Stored data:
____

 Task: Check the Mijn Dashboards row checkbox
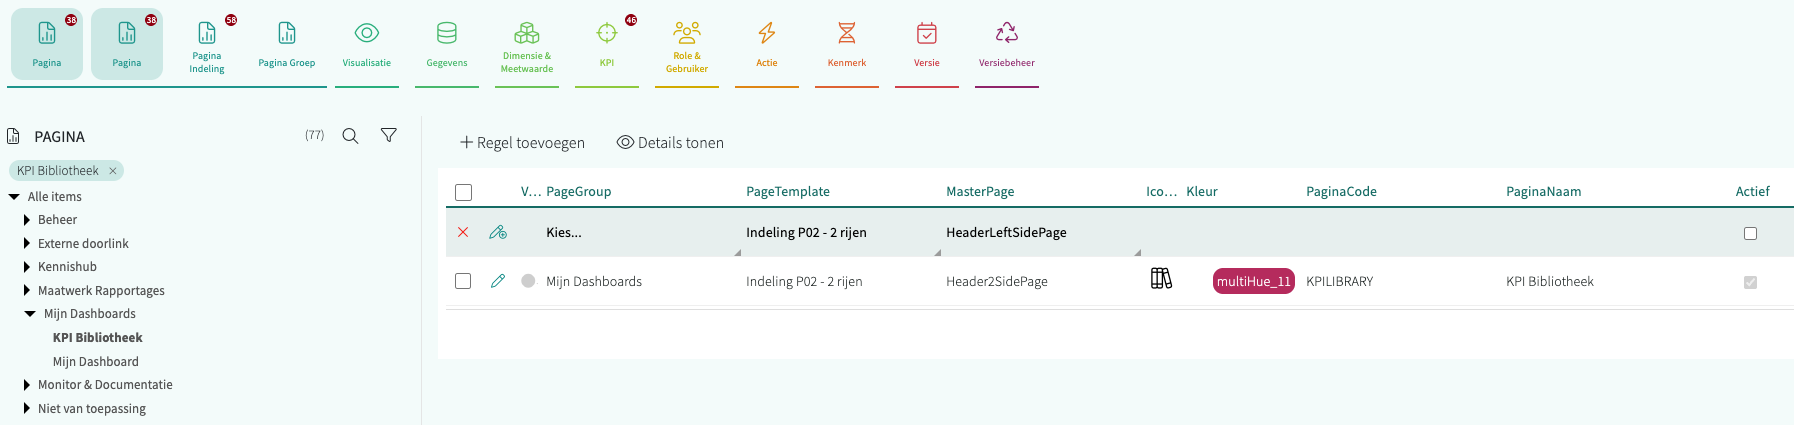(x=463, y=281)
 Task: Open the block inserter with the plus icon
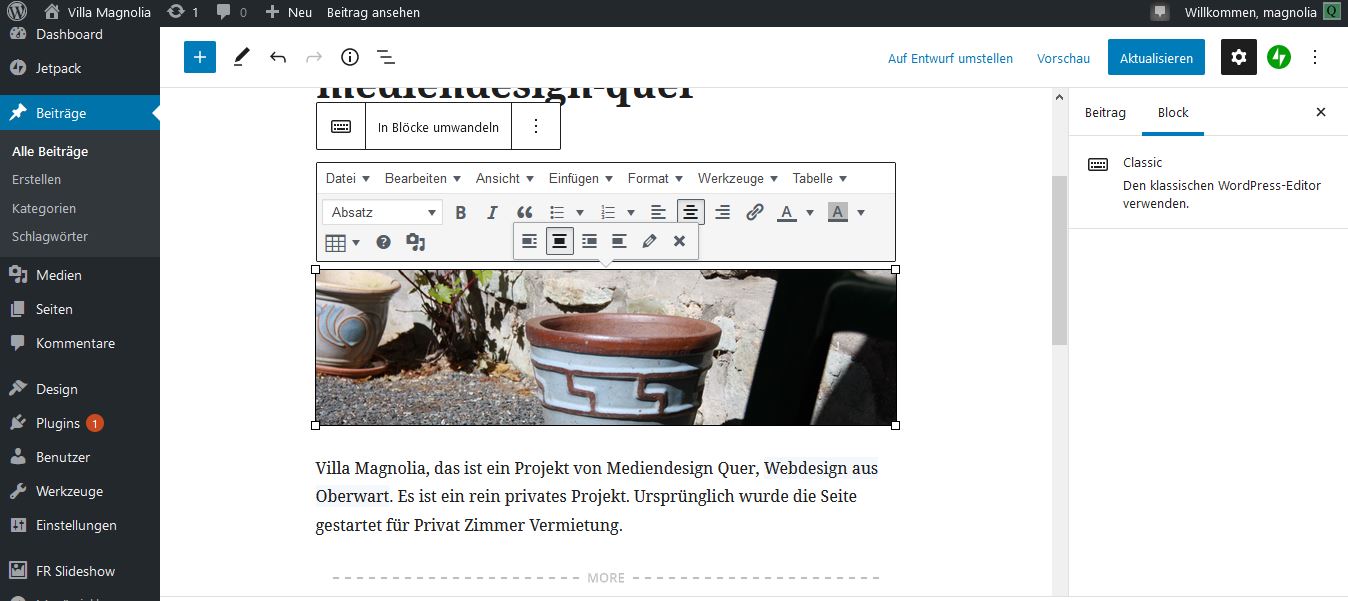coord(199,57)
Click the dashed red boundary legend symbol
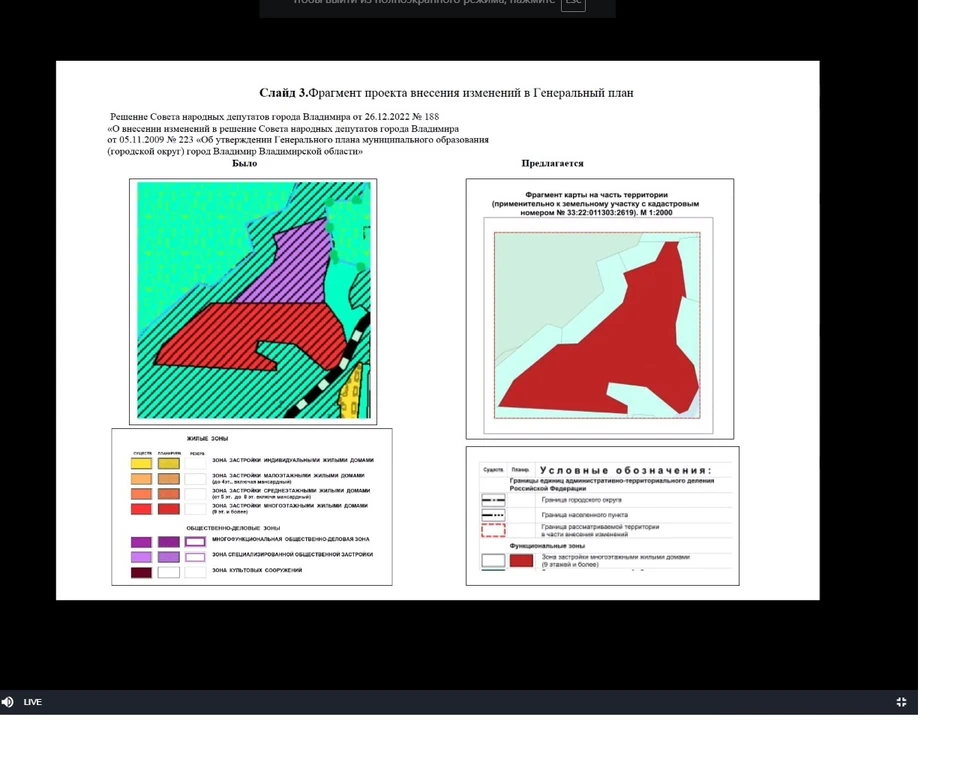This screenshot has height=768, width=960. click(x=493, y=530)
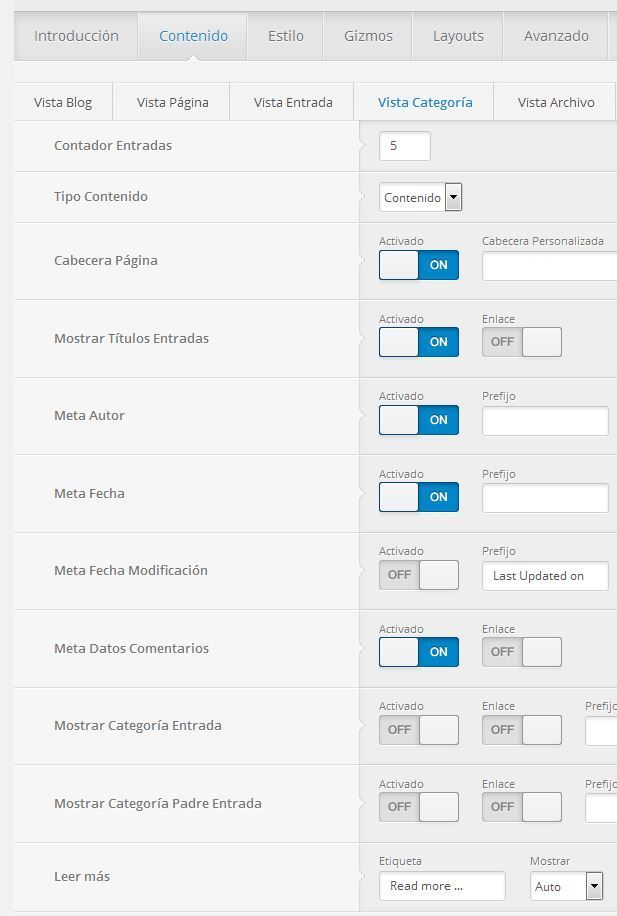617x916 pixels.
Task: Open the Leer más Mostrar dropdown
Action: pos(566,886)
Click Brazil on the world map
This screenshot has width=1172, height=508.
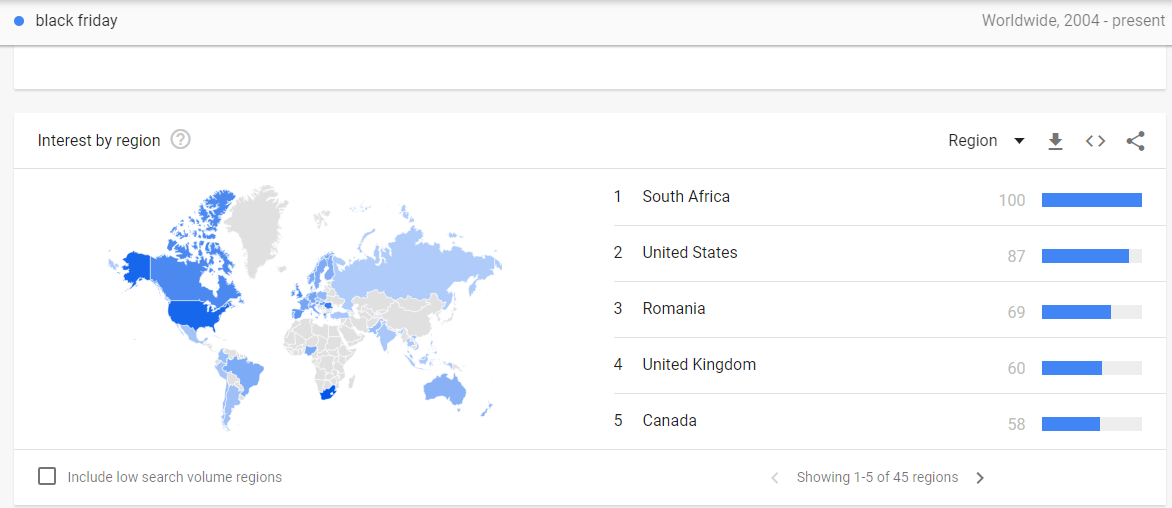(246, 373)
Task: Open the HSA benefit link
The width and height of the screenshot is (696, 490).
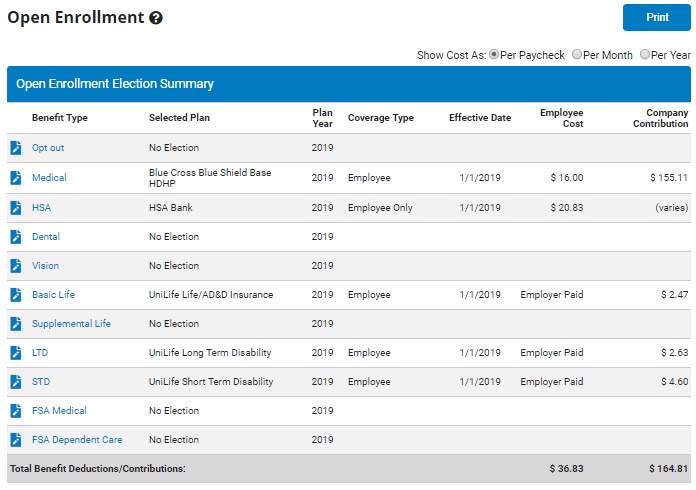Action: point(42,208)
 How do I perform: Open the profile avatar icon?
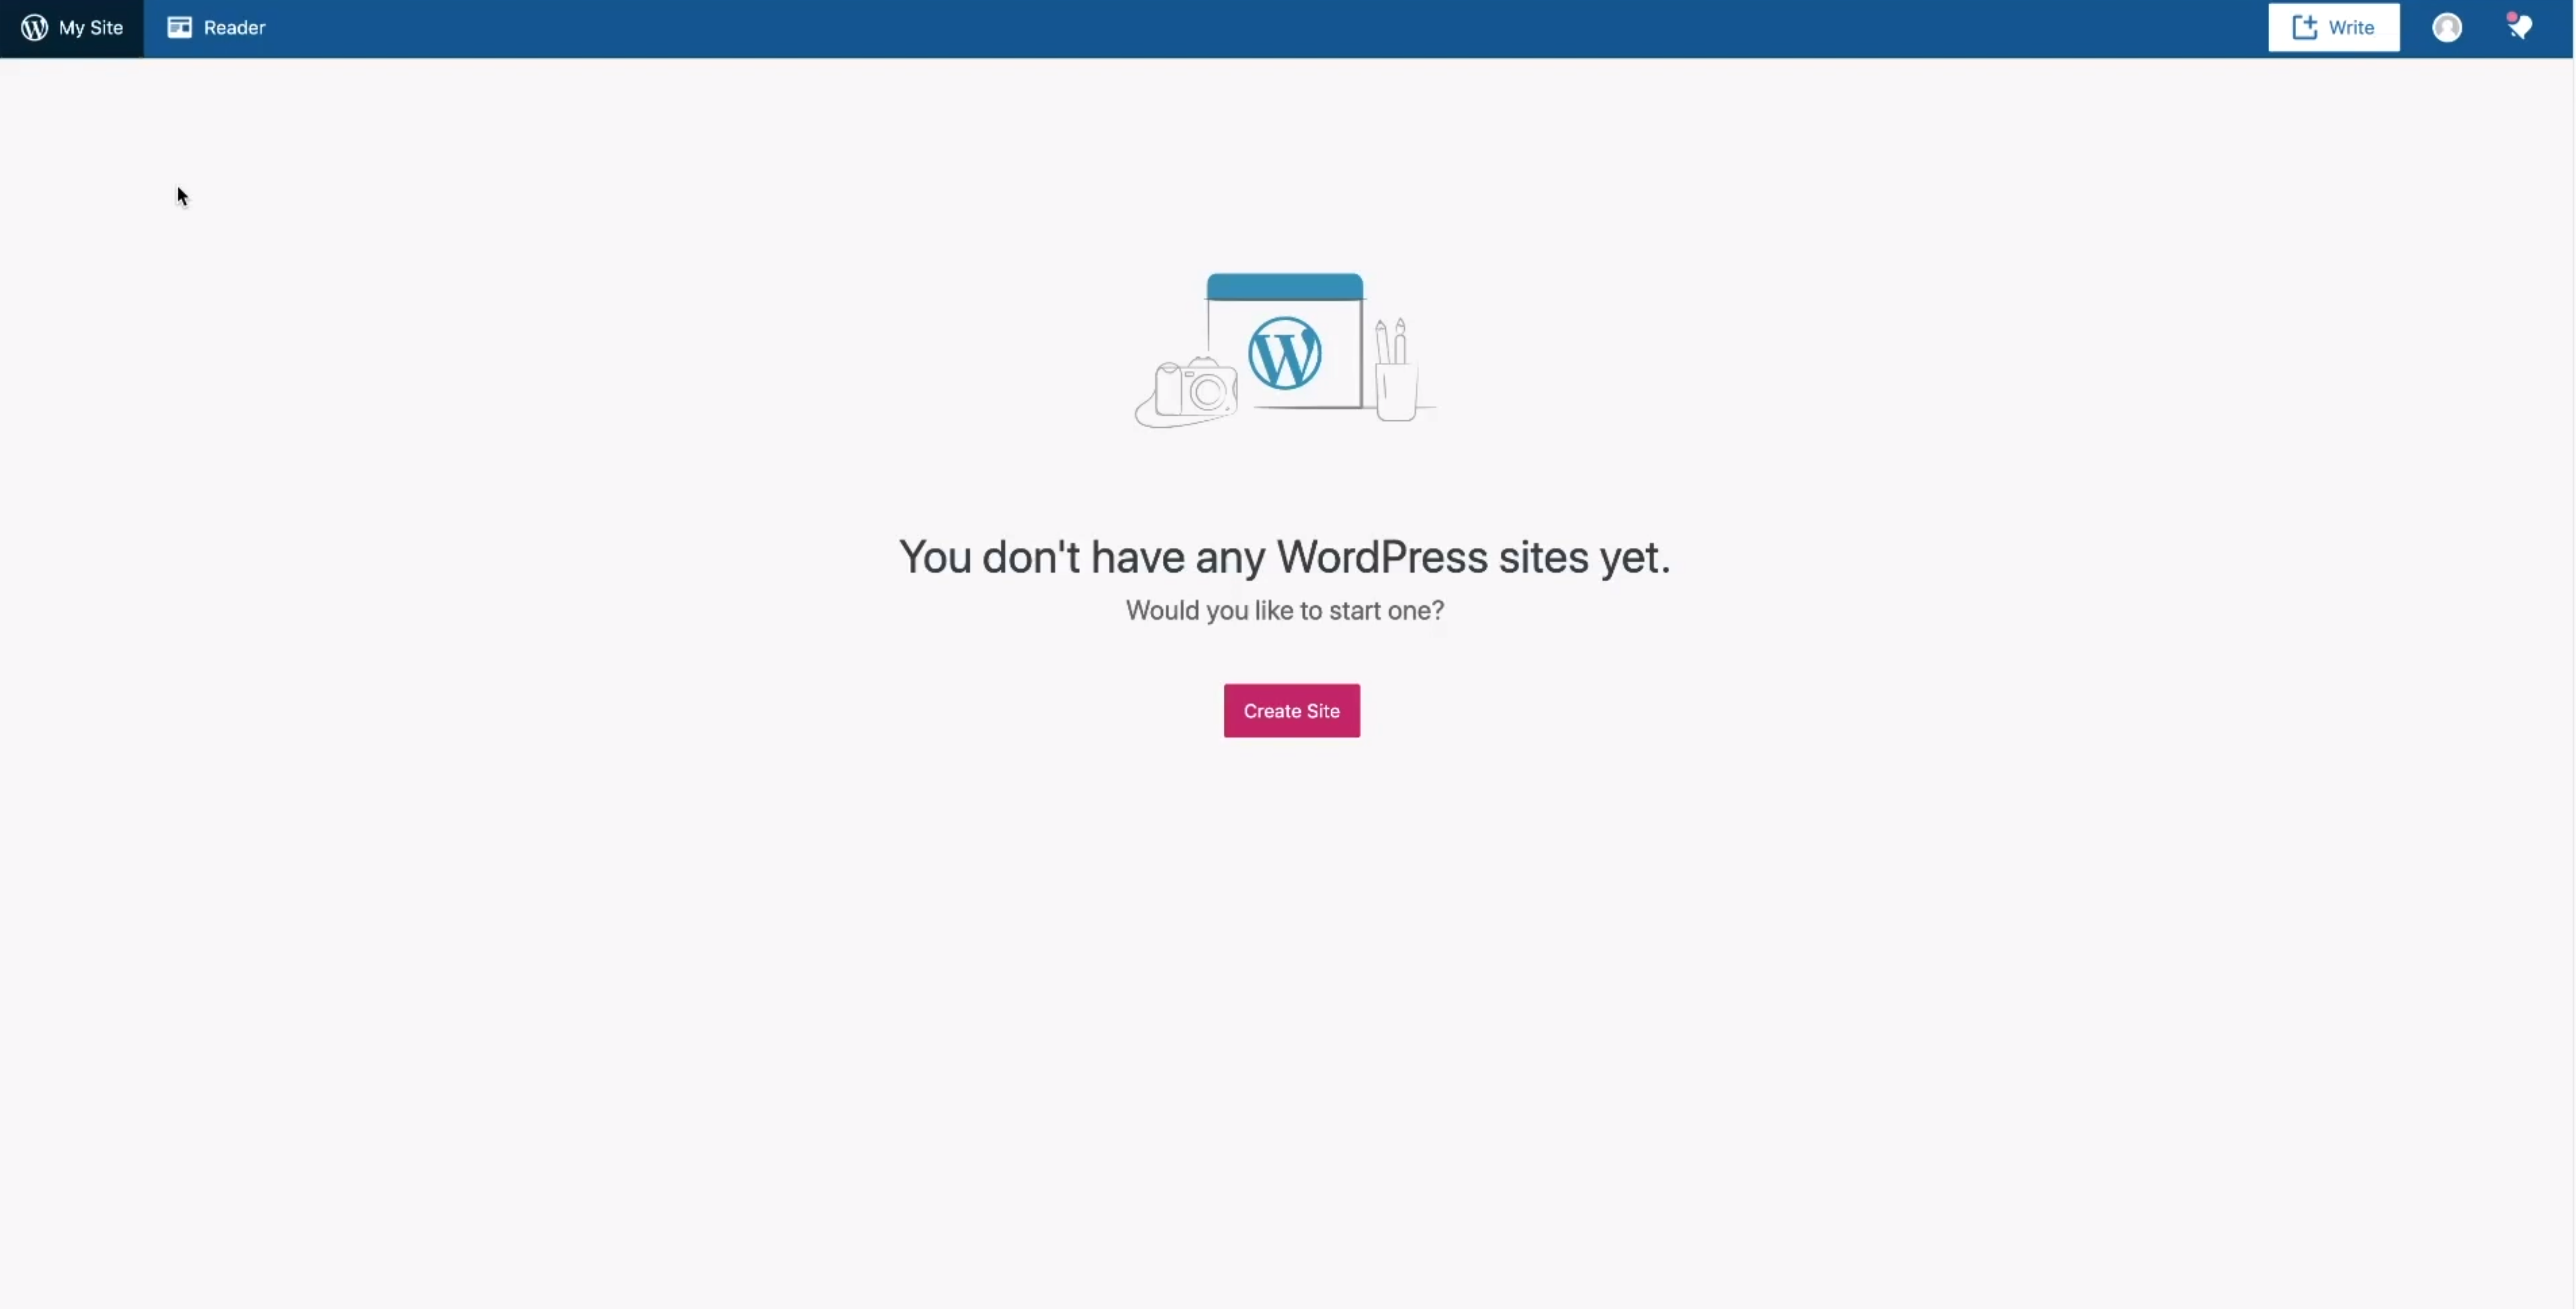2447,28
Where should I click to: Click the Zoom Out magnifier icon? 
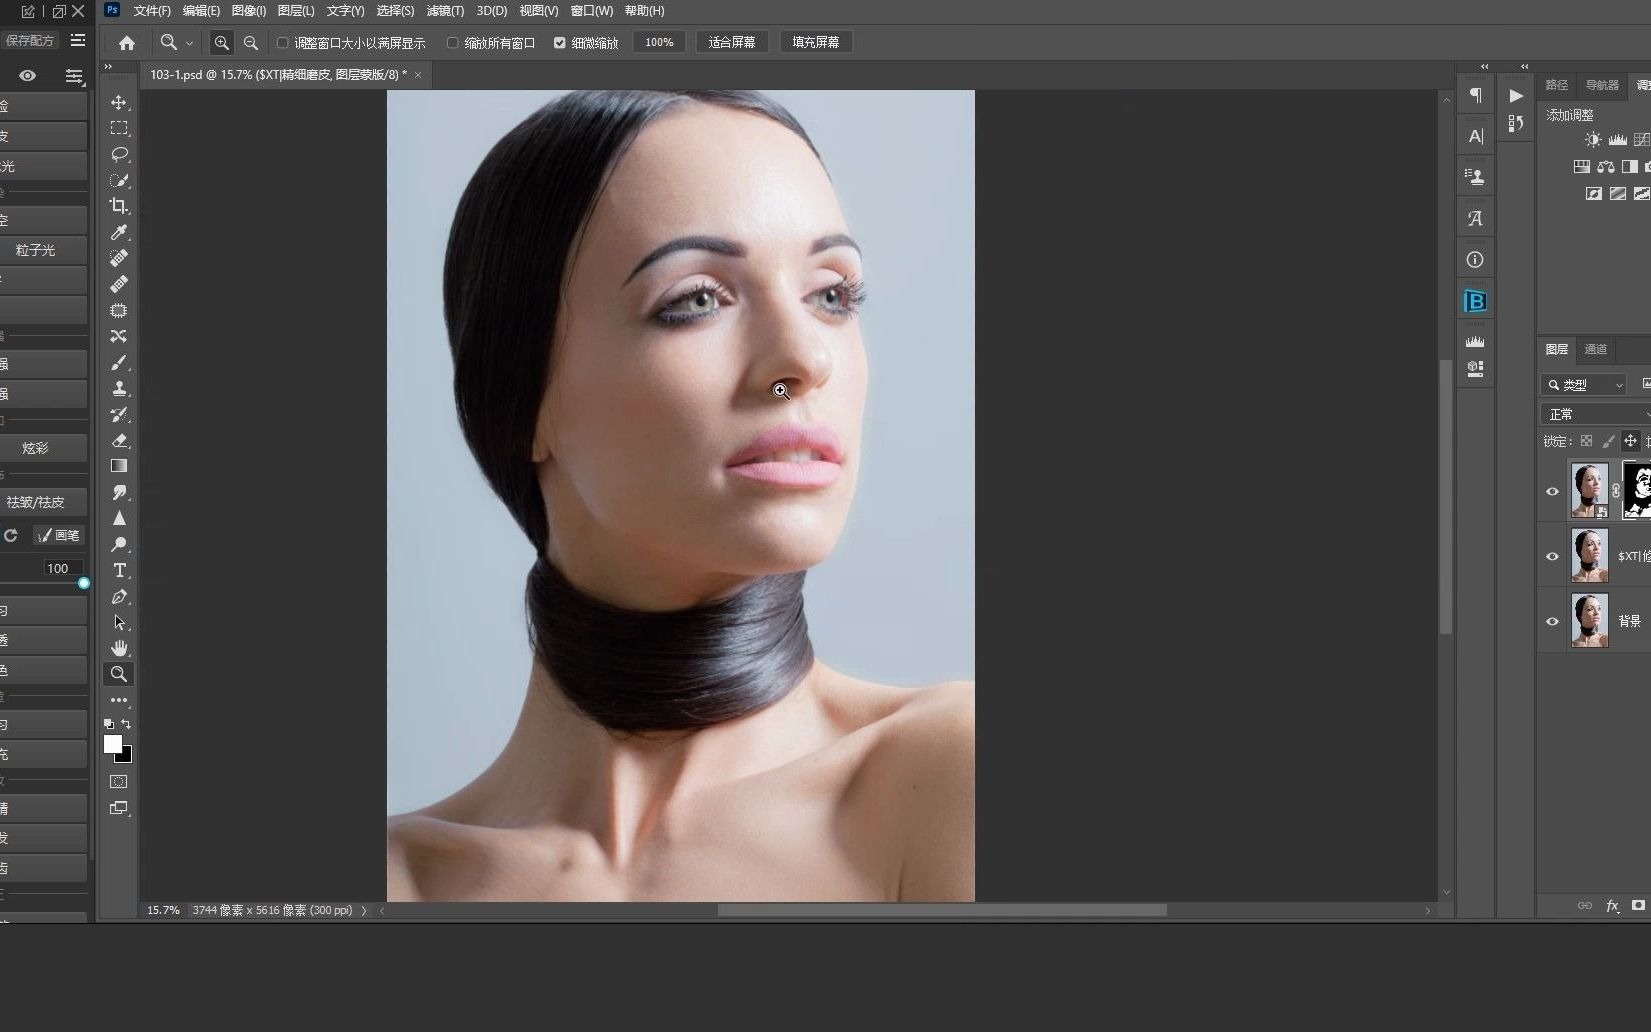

____

▸ **Try it**
The preceding entries are to be returned verbatim, with every picture excluded.

▸ **Your solution**
 Task: Check the Mijn Dashboards row checkbox
(x=463, y=281)
 Task: Open the block inserter with the plus icon
coord(199,57)
Click the dashed red boundary legend symbol
This screenshot has height=768, width=960. click(x=493, y=530)
617x916 pixels.
Task: Open the Leer más Mostrar dropdown
Action: pos(566,886)
Click Brazil on the world map
This screenshot has width=1172, height=508.
(246, 373)
Task: Open the HSA benefit link
The width and height of the screenshot is (696, 490).
Action: point(42,208)
 How do I perform: Open the profile avatar icon?
2447,28
Where should I click to: Click the Zoom Out magnifier icon? 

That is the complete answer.